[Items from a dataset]
** start **

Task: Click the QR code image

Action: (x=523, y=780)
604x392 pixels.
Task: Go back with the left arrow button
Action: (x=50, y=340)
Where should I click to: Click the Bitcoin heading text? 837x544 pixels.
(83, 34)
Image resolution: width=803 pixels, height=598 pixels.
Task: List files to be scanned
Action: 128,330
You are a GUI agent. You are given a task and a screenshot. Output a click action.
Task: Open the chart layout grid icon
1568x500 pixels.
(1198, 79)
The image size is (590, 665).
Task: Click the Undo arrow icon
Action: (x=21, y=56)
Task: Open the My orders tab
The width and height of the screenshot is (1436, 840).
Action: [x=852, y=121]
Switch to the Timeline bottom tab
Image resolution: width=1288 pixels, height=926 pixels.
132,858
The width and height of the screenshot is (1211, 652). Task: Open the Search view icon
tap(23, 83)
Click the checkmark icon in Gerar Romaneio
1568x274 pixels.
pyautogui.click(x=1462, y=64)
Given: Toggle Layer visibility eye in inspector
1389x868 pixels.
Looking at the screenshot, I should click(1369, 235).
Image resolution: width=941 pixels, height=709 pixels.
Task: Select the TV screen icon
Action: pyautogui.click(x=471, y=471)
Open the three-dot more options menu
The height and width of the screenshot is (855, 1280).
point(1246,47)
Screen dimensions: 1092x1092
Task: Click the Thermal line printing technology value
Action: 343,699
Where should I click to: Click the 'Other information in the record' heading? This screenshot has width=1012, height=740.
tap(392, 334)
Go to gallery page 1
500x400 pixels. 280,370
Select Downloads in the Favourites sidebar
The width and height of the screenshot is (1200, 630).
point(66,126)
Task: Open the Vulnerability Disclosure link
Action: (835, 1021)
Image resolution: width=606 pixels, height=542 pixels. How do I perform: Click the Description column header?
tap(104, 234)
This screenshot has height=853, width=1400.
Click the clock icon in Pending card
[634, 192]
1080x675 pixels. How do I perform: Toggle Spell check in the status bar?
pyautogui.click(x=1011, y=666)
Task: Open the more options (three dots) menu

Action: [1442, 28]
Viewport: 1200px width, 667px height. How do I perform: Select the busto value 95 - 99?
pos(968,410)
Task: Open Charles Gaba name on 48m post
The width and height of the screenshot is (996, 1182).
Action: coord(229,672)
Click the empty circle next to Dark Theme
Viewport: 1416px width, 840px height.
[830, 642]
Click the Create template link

** end **

What to produce ▸
Extract the lines from the one containing "This screenshot has height=853, width=1400." through the last line, inclusive, and reproduce them exactly.

Solution to the exercise ▸
This screenshot has height=853, width=1400.
Click the clock icon in Pending card
[634, 192]
1080x675 pixels. How do I perform: Toggle Spell check in the status bar?
pyautogui.click(x=1011, y=666)
Task: Open the more options (three dots) menu

Action: [1442, 28]
Viewport: 1200px width, 667px height. How do I perform: Select the busto value 95 - 99?
pos(968,410)
Task: Open Charles Gaba name on 48m post
The width and height of the screenshot is (996, 1182).
Action: coord(229,672)
Click the empty circle next to Dark Theme
Viewport: 1416px width, 840px height.
[830, 642]
Click the Create template link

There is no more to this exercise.